### Work instructions
Images do not belong in the copy. Retype all the entries below exactly.

### Supplied entries
******************************
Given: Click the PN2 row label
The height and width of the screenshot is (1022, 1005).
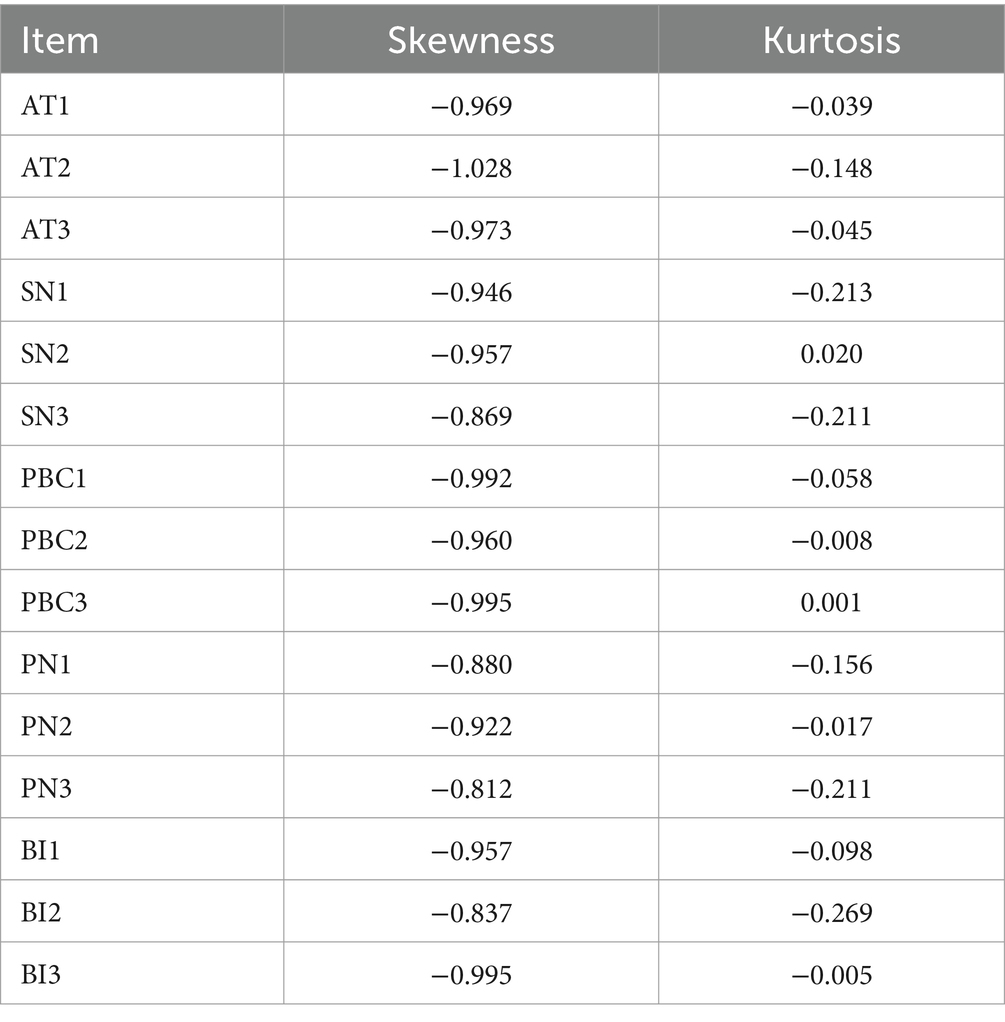Looking at the screenshot, I should pyautogui.click(x=46, y=727).
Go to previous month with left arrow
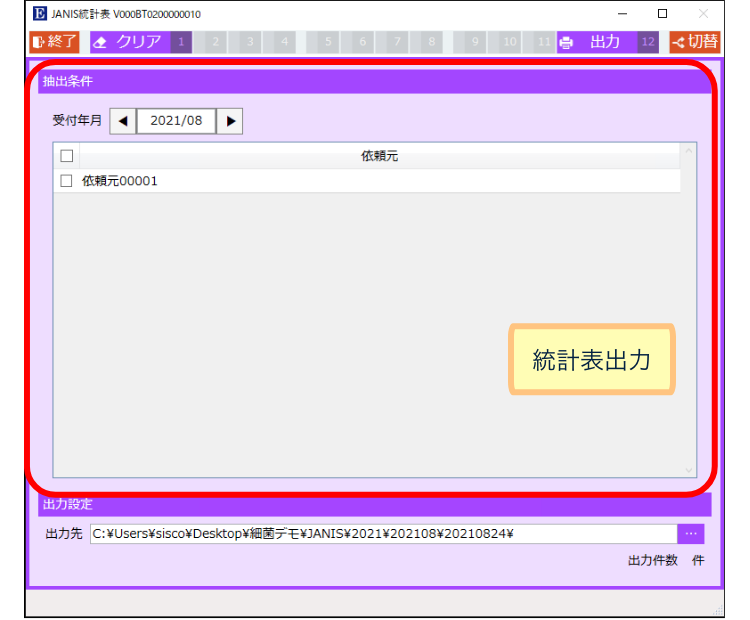This screenshot has width=750, height=620. (123, 121)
******************************
### Answer to this problem
Given: Click the PN2 row label
The height and width of the screenshot is (1022, 1005).
Looking at the screenshot, I should pyautogui.click(x=46, y=727).
Go to previous month with left arrow
This screenshot has width=750, height=620. (123, 121)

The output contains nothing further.